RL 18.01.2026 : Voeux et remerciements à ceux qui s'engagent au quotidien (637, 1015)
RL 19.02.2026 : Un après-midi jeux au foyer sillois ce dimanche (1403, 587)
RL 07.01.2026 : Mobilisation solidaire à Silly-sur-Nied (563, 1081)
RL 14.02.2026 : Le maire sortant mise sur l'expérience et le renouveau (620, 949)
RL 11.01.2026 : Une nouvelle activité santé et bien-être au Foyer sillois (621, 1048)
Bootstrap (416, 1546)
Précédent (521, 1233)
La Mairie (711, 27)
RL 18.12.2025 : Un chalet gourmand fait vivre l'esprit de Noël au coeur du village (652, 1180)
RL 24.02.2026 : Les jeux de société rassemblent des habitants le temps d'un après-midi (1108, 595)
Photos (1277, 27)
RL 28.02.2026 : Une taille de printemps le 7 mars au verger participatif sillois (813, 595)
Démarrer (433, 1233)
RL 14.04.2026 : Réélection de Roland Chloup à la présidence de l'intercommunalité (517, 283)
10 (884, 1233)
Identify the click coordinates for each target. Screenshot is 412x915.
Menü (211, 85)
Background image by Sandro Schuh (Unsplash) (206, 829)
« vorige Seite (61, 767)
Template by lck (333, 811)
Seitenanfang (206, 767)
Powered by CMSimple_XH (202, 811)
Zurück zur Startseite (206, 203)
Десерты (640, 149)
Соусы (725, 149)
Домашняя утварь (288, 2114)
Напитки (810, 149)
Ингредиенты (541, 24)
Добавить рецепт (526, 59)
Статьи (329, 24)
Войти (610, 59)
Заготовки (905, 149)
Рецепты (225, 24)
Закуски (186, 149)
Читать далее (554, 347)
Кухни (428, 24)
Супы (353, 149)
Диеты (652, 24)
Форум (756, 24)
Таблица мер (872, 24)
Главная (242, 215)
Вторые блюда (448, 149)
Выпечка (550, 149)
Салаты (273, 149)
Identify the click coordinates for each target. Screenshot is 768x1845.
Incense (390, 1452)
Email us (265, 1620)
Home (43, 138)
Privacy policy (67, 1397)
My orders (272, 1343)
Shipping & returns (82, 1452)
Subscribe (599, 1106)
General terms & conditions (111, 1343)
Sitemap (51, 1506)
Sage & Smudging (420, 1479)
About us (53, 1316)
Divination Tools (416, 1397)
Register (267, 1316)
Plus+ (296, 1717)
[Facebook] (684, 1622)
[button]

··········

Exercise: Return verbatim each line from the one that mentions "Sitemap (51, 1506)" to the end of the entries, inclusive.

Output of the exercise:
Sitemap (51, 1506)
Sage & Smudging (420, 1479)
About us (53, 1316)
Divination Tools (416, 1397)
Register (267, 1316)
Plus+ (296, 1717)
[Facebook] (684, 1622)
[button]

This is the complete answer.